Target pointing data
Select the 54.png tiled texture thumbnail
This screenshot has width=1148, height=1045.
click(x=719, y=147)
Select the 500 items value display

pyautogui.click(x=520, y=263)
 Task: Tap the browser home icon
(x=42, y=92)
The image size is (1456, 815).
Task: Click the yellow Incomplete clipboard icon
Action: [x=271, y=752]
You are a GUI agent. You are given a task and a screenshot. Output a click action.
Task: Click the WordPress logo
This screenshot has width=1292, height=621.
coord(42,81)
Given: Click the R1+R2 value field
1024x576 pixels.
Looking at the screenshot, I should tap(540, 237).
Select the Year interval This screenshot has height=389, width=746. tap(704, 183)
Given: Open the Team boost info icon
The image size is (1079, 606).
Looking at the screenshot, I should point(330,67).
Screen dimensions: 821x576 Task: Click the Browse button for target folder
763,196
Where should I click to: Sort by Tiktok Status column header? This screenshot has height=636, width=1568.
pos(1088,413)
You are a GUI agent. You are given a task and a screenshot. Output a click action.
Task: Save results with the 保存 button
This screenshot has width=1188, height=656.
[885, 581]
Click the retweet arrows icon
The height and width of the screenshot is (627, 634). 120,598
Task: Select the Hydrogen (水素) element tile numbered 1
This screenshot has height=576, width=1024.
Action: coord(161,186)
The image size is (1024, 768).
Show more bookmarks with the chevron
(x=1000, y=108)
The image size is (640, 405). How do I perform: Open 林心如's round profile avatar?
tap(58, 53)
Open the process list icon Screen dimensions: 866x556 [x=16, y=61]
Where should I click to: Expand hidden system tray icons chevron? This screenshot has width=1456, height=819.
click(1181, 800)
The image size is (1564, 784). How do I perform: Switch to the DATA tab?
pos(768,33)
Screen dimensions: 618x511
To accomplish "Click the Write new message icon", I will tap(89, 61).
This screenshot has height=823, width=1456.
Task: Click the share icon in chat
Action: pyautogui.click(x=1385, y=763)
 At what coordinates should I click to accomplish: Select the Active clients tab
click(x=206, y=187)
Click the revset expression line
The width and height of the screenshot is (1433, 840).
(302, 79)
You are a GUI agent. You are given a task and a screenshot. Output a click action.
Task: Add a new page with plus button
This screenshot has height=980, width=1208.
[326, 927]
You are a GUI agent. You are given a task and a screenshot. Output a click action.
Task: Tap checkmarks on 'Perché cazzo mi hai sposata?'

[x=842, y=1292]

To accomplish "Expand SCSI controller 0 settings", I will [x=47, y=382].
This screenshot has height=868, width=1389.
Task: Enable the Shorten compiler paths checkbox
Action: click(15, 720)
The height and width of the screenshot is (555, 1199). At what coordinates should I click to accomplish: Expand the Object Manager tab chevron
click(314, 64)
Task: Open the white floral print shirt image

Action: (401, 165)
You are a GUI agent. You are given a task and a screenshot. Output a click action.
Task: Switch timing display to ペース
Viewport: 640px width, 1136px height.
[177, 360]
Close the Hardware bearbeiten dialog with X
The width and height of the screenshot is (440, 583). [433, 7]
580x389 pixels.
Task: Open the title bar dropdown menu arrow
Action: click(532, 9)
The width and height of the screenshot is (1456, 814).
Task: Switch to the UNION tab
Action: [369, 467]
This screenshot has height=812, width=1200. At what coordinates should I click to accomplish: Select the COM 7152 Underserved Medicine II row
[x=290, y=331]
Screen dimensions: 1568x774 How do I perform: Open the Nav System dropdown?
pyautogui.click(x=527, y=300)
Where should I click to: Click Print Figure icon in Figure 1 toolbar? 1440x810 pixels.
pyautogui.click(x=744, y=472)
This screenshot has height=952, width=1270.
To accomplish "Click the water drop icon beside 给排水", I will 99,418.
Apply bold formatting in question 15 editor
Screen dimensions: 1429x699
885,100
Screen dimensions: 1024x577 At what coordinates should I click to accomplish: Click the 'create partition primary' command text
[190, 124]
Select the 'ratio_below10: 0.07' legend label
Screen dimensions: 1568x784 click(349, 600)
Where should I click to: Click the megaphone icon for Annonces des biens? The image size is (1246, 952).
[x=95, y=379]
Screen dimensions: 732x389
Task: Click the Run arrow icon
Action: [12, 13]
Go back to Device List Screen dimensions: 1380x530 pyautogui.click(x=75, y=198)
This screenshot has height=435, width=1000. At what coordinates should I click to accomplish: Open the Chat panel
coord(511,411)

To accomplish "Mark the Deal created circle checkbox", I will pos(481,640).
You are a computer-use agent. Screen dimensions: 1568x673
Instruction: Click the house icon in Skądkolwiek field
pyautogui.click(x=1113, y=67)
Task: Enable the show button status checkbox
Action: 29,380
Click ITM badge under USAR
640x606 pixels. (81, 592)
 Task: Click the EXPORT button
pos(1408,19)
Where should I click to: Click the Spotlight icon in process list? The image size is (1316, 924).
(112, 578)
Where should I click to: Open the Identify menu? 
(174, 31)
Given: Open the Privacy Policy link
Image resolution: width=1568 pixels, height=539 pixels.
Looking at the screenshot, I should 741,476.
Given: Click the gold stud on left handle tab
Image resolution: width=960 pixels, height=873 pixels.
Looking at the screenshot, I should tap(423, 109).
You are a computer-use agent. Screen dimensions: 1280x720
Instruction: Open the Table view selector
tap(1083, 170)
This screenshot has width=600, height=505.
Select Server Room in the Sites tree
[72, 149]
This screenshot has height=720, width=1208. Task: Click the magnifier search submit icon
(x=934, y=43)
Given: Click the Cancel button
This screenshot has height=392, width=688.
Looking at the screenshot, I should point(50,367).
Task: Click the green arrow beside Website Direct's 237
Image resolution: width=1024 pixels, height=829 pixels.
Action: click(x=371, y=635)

TASK STATEMENT
Quote the material word for word, beginning at the line containing "The image size is (640, 405)." and ending after the line containing "pos(768,33)".

WORKED ANSWER
The image size is (640, 405). How do I perform: Open 林心如's round profile avatar?
tap(58, 53)
Open the process list icon Screen dimensions: 866x556 [x=16, y=61]
Where should I click to: Expand hidden system tray icons chevron? This screenshot has width=1456, height=819.
click(1181, 800)
The image size is (1564, 784). How do I perform: Switch to the DATA tab?
pos(768,33)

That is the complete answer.